§ **Directions**:
Lay out the data below as a JSON list of strings, starting with the line that contains "과학일반 (157, 2198)" and going on through the line that contains "외교 (533, 1797)", with one string for each line and blank lines left out.

(Word and element location data)
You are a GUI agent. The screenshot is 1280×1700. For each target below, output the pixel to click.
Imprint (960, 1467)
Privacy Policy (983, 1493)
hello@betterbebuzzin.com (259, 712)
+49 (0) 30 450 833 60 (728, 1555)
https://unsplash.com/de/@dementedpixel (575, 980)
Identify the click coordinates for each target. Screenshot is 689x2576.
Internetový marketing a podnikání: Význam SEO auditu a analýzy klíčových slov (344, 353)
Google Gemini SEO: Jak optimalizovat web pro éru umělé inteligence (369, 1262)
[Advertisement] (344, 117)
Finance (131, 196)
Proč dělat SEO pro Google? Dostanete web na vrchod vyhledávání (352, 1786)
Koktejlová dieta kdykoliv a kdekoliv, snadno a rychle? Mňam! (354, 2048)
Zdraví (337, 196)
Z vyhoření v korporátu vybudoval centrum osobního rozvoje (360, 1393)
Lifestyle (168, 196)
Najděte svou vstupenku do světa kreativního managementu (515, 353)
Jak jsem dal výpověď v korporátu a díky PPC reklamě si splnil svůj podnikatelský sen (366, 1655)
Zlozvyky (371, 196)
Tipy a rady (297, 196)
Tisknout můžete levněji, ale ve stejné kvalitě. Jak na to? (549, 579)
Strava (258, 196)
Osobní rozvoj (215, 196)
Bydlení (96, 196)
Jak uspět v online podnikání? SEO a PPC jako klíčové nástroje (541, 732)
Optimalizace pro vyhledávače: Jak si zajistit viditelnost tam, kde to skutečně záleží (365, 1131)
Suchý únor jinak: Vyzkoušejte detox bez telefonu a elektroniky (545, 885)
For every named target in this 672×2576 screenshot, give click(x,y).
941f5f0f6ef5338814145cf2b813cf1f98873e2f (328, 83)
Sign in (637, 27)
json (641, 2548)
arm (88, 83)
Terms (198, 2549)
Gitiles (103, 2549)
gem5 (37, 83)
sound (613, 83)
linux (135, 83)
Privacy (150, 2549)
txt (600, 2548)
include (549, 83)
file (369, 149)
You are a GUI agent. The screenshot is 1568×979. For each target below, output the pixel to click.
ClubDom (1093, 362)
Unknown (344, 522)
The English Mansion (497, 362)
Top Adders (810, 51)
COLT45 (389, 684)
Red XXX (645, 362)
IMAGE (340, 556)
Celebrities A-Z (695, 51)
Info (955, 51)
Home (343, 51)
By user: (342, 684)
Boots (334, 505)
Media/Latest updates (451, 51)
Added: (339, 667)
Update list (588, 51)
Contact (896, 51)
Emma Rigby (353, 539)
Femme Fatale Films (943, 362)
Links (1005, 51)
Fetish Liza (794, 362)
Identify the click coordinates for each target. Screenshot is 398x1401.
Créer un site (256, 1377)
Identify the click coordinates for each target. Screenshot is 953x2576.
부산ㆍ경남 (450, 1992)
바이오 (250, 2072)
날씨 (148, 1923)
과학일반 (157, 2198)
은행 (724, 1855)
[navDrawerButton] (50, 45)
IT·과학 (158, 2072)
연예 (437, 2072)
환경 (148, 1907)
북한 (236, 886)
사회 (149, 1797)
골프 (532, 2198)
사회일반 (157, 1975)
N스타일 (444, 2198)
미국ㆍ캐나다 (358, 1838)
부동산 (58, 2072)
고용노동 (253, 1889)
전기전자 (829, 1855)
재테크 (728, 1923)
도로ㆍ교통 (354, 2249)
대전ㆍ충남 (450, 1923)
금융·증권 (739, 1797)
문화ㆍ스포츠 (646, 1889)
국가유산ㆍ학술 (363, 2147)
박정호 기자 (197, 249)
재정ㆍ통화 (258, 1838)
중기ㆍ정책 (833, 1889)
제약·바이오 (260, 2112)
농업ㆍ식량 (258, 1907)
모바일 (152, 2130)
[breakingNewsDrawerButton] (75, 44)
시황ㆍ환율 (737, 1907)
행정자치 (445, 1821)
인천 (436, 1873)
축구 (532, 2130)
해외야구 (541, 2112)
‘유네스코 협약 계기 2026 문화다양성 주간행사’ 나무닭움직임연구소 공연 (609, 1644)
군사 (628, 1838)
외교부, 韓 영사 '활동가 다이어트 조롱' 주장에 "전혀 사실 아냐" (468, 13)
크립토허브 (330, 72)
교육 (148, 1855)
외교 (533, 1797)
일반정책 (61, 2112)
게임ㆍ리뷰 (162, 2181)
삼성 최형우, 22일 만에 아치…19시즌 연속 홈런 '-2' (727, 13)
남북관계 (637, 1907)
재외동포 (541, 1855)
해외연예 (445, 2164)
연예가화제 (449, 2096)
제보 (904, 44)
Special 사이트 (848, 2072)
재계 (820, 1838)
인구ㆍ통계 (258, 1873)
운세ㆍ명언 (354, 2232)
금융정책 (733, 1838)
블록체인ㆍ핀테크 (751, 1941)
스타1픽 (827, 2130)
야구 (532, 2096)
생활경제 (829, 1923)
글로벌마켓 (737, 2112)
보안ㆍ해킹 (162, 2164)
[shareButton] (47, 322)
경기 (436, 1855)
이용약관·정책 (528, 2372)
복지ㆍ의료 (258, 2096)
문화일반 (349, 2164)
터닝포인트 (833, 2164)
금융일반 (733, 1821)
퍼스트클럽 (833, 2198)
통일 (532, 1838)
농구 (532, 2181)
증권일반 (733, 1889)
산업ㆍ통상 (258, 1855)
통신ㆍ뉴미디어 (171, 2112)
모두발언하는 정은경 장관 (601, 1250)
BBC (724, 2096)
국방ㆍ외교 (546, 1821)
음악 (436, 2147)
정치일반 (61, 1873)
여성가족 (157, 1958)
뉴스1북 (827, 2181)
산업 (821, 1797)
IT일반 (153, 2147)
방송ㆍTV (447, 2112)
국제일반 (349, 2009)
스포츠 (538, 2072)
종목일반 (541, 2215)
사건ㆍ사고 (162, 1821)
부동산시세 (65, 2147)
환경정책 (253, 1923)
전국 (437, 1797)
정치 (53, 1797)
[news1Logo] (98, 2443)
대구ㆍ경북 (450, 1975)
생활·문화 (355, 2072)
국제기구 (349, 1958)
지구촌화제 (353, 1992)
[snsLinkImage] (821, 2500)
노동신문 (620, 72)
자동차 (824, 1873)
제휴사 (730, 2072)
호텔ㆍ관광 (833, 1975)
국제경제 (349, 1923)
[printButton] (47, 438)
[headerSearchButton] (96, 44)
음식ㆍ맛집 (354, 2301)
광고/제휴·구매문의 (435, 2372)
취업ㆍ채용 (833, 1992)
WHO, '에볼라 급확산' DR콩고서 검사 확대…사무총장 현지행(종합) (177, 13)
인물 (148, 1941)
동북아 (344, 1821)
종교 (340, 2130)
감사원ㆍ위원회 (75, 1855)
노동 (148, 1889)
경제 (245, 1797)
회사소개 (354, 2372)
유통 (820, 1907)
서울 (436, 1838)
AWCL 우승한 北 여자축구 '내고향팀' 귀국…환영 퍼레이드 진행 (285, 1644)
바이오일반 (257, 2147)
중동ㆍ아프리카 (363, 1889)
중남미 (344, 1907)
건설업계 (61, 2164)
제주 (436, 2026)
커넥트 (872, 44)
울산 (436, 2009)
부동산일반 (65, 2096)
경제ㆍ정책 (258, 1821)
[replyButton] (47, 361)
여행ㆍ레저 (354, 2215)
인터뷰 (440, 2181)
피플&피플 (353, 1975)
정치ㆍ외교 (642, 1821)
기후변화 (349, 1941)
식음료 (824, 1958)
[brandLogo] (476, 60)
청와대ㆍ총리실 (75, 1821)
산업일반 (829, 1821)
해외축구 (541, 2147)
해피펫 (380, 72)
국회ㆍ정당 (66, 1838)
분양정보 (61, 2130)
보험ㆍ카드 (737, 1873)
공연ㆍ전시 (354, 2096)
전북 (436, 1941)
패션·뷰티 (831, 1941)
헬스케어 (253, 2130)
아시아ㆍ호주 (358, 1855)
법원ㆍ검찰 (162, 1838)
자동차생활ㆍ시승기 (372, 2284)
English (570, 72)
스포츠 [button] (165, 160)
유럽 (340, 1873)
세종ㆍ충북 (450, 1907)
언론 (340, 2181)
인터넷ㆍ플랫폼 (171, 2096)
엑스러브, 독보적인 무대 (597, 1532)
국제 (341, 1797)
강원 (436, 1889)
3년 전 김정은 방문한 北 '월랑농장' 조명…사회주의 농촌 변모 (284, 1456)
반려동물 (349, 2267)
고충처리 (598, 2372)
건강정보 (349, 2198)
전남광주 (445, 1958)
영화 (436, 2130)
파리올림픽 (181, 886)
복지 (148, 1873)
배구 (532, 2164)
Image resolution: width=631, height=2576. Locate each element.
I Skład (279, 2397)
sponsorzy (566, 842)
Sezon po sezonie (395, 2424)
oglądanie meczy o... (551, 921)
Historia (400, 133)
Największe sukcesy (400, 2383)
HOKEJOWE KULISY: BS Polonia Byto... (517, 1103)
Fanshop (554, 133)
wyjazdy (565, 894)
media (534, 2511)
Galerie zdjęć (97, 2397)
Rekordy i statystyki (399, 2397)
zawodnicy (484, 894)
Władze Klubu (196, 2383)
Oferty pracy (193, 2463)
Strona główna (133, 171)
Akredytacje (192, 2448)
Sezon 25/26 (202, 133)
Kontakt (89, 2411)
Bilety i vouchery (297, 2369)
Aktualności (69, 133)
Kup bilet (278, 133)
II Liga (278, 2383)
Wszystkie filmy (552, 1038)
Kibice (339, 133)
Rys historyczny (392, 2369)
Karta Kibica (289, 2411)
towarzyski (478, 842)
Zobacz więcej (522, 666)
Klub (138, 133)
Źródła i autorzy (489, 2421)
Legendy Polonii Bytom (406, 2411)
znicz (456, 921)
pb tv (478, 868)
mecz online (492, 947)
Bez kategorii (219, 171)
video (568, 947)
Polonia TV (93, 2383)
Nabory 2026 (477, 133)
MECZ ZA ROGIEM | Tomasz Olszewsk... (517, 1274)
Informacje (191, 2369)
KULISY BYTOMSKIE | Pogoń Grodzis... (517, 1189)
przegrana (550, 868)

§ **Exercise output**:
[
  "과학일반 (157, 2198)",
  "은행 (724, 1855)",
  "[navDrawerButton] (50, 45)",
  "IT·과학 (158, 2072)",
  "연예 (437, 2072)",
  "환경 (148, 1907)",
  "북한 (236, 886)",
  "사회 (149, 1797)",
  "골프 (532, 2198)",
  "사회일반 (157, 1975)",
  "N스타일 (444, 2198)",
  "미국ㆍ캐나다 (358, 1838)",
  "부동산 (58, 2072)",
  "고용노동 (253, 1889)",
  "전기전자 (829, 1855)",
  "재테크 (728, 1923)",
  "도로ㆍ교통 (354, 2249)",
  "대전ㆍ충남 (450, 1923)",
  "금융·증권 (739, 1797)",
  "문화ㆍ스포츠 (646, 1889)",
  "국가유산ㆍ학술 (363, 2147)",
  "박정호 기자 (197, 249)",
  "재정ㆍ통화 (258, 1838)",
  "중기ㆍ정책 (833, 1889)",
  "제약·바이오 (260, 2112)",
  "농업ㆍ식량 (258, 1907)",
  "모바일 (152, 2130)",
  "[breakingNewsDrawerButton] (75, 44)",
  "시황ㆍ환율 (737, 1907)",
  "행정자치 (445, 1821)",
  "인천 (436, 1873)",
  "축구 (532, 2130)",
  "해외야구 (541, 2112)",
  "‘유네스코 협약 계기 2026 문화다양성 주간행사’ 나무닭움직임연구소 공연 (609, 1644)",
  "군사 (628, 1838)",
  "외교부, 韓 영사 '활동가 다이어트 조롱' 주장에 \"전혀 사실 아냐\" (468, 13)",
  "크립토허브 (330, 72)",
  "교육 (148, 1855)",
  "외교 (533, 1797)"
]